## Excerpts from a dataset
◆ ◆ ◆ ◆ ◆

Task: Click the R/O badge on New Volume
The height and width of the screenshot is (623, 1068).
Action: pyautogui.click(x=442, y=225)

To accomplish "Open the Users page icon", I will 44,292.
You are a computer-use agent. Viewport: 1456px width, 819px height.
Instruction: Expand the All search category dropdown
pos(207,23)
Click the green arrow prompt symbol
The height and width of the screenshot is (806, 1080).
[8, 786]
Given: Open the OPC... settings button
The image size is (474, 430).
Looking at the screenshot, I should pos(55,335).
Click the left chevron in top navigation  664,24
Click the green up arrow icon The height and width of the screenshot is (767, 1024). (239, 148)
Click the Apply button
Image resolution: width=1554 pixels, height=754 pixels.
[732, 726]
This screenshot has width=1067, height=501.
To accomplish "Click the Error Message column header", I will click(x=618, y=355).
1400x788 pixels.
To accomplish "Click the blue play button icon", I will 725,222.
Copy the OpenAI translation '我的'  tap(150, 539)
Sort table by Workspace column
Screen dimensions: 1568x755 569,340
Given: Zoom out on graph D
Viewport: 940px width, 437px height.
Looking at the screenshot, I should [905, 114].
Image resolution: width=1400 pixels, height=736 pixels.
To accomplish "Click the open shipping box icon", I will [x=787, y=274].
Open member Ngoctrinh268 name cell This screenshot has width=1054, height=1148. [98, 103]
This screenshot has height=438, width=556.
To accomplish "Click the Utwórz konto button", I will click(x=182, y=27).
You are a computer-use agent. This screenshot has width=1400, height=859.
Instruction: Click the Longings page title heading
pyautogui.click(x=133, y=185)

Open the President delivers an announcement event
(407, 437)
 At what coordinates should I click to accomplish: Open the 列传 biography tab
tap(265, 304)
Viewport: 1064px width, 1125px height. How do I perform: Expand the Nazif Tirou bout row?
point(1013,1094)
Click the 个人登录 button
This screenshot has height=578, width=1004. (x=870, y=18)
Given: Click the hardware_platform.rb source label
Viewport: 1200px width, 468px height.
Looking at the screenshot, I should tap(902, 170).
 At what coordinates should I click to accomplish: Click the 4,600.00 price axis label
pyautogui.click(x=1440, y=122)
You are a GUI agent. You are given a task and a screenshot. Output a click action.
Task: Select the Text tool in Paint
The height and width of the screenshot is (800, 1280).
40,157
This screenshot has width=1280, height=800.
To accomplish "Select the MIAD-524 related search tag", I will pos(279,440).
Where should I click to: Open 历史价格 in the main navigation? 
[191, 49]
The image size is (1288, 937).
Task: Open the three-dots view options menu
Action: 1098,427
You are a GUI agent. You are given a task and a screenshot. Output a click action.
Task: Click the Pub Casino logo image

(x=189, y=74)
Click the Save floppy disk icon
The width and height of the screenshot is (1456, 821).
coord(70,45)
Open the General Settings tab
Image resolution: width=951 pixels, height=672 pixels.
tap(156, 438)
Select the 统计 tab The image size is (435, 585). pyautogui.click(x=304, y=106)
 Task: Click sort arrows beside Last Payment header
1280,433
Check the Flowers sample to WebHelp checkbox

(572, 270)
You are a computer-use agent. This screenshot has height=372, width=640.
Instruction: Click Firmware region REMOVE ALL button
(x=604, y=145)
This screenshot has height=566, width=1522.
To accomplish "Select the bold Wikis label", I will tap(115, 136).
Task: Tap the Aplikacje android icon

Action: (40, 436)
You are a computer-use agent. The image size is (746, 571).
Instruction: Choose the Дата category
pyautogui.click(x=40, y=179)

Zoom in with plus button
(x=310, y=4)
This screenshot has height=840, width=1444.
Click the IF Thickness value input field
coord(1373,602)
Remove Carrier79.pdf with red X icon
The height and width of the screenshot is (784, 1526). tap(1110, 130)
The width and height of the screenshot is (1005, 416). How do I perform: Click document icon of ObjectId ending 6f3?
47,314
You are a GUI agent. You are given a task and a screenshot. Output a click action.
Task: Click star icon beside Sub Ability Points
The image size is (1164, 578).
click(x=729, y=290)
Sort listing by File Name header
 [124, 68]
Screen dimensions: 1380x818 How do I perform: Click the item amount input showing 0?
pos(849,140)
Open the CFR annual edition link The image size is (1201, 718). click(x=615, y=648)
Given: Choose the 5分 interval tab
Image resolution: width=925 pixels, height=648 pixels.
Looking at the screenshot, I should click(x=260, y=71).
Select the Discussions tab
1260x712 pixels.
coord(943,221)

◆ ◆ ◆ ◆ ◆

## PROMPT
All lines from the one with "Task: Click sort" to the end of the records must be set down exactly. Skip every line before it.

## ANSWER FOR THE TASK
 Task: Click sort arrows beside Last Payment header
1280,433
Check the Flowers sample to WebHelp checkbox

(572, 270)
You are a computer-use agent. This screenshot has height=372, width=640.
Instruction: Click Firmware region REMOVE ALL button
(x=604, y=145)
This screenshot has height=566, width=1522.
To accomplish "Select the bold Wikis label", I will tap(115, 136).
Task: Tap the Aplikacje android icon

Action: (40, 436)
You are a computer-use agent. The image size is (746, 571).
Instruction: Choose the Дата category
pyautogui.click(x=40, y=179)

Zoom in with plus button
(x=310, y=4)
This screenshot has height=840, width=1444.
Click the IF Thickness value input field
coord(1373,602)
Remove Carrier79.pdf with red X icon
The height and width of the screenshot is (784, 1526). tap(1110, 130)
The width and height of the screenshot is (1005, 416). How do I perform: Click document icon of ObjectId ending 6f3?
47,314
You are a GUI agent. You are given a task and a screenshot. Output a click action.
Task: Click star icon beside Sub Ability Points
The image size is (1164, 578).
click(x=729, y=290)
Sort listing by File Name header
 [124, 68]
Screen dimensions: 1380x818 How do I perform: Click the item amount input showing 0?
pos(849,140)
Open the CFR annual edition link The image size is (1201, 718). click(x=615, y=648)
Given: Choose the 5分 interval tab
Image resolution: width=925 pixels, height=648 pixels.
Looking at the screenshot, I should click(x=260, y=71).
Select the Discussions tab
1260x712 pixels.
coord(943,221)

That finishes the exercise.